La lectura del libro “¡A la escuela de la paz! Educar a los niños en el mundo global” (ed. San Pablo) me ha reafirmado en la creencia de que el mundo será mucho más humano gracias a los niños. Los niños son una escuela de humanidad y, en consecuencia, de paz, y esto lo sabe muy bien la Comunidad de Sant’Egidio, que acaba de cumplir cincuenta años de existencia. Todos hemos oído hablar de la labor mediadora de Sant’Egidio en conflictos armados y sus actividades con la gente que vive en la calle o con los refugiados que arriesgan su vida en el Mediterráneo, pero es menos conocida la existencia de sus Escuelas de Paz, donde los protagonistas son los niños, niños marginados y explotados por las guerras o el crimen organizado. Pese a todo, encuentran una oportunidad en las Escuelas para reparar unas vidas lesionadas o rotas por la intransigencia y el egoísmo de los adultos, aferrados a sus intereses materiales o a sus ideologías excluyentes. Las Escuelas materializan el derecho a la educación de los niños que es, sin duda, un derecho al futuro.

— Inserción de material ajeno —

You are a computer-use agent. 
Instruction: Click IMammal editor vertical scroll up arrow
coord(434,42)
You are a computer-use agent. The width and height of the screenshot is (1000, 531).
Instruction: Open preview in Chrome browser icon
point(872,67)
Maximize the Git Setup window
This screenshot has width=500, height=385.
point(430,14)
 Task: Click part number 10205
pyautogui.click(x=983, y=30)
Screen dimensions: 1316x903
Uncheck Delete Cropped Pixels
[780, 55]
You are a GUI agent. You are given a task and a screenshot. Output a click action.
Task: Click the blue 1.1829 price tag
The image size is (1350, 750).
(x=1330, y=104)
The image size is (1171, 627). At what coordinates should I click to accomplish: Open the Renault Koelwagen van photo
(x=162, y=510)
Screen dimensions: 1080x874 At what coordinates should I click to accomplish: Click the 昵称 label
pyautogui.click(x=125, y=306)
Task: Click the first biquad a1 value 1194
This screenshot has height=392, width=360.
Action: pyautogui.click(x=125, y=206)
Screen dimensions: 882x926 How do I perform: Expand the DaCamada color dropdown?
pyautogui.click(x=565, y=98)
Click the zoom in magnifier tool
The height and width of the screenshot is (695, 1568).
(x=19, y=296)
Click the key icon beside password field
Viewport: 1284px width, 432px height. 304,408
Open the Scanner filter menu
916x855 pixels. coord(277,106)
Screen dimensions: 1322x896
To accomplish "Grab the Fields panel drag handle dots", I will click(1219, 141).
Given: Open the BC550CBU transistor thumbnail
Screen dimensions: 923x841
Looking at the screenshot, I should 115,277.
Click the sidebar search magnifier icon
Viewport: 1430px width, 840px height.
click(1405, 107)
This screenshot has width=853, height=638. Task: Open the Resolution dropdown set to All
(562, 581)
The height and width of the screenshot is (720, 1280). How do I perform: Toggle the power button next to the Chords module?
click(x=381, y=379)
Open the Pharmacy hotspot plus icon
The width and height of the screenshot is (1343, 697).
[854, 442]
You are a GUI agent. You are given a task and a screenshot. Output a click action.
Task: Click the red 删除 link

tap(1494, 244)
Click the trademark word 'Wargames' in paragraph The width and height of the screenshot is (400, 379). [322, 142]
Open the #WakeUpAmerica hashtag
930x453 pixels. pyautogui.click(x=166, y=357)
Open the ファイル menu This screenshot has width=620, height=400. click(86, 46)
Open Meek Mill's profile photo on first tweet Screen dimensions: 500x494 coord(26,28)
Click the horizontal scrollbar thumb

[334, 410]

No es un libro descriptivo de lo que son las Escuelas de Paz. No entra en consideraciones sociológicas o jurídicas. Lo que importa es la historia personal de cada niño en más de setenta países, desde El Salvador hasta Malaui, desde Buenos Aires a Nápoles. No hay métodos patentados ni reglas mágicas. Es una historia de afecto, ternura y comprensión la protagonizada por los miembros de Sant’Egidio, dirigida a niños carentes de una afectividad que no está entre las coordenadas de un mundo individualista y competitivo. En las Escuelas de Paz a los niños se les da la palabra y se escuchan sus razones. Estos chicos escriben sus testimonios en toda clase de cartas y notas, que no son una mera actividad escolar, sino que expresan el profundo deseo de esa parte fundamental de la humanidad que son los niños de que la paz y la solidaridad reinen en el mundo. Los niños han descubierto, gracias a las Escuelas de Paz, la fuerza de la amistad, que no se reduce, como suele ser habitual, a la gente de su edad, sino que se extiende también a los adultos y a los ancianos.

Para que las Escuelas de Paz se hayan hecho realidad ha sido necesario un viaje a las periferias, las geográficas de las macrociudades o simplemente las existenciales. Mucho antes de que el papa Francisco hablara de la cultura del encuentro, Sant’Egidio lo había puesto en práctica empezando por las periferias de la ciudad de Roma desde finales de la década de 1960. La cultura del encuentro implica además una preferencia por los débiles, entre los que se encuentran los niños, aunque sus testimonios en el libro pueden sorprendernos por lo que muestran de resiliencia y fortaleza. No es extraño que Jorge Mario Bergoglio, arzobispo de Buenos Aires, valorara positivamente la labor de Sant’Egidio en la capital argentina.

Andrea Riccardi, fundador de la Comunidad, señala en el prólogo de la obra que la mirada de los niños ocupa un lugar primordial en los testimonios presentados. Es una mirada particular, muy sensible, que, sin embargo, se tiene muy poco en cuenta. Pese a todo, la mirada de un niño puede cambiar el curso de los acontecimientos e incluso salvar vidas inocentes. A este respecto, cabe destacar la referencia a Merzoug Hamel, un terrorista árabe que fue enviado en 1994 para matar a algunos judíos al salir de una sinagoga. Estaba a diez metros de distancia para disparar, pero la mirada pura de unos niños judíos, incapaces de entender lo que iba a pasar, le hizo desistir de su propósito.

El encuentro con otros ojos, los de un niño, un anciano, o un pobre puede cambiar la vida. En apariencia son distintos, pero si se miran bien, se descubre que son parecidos.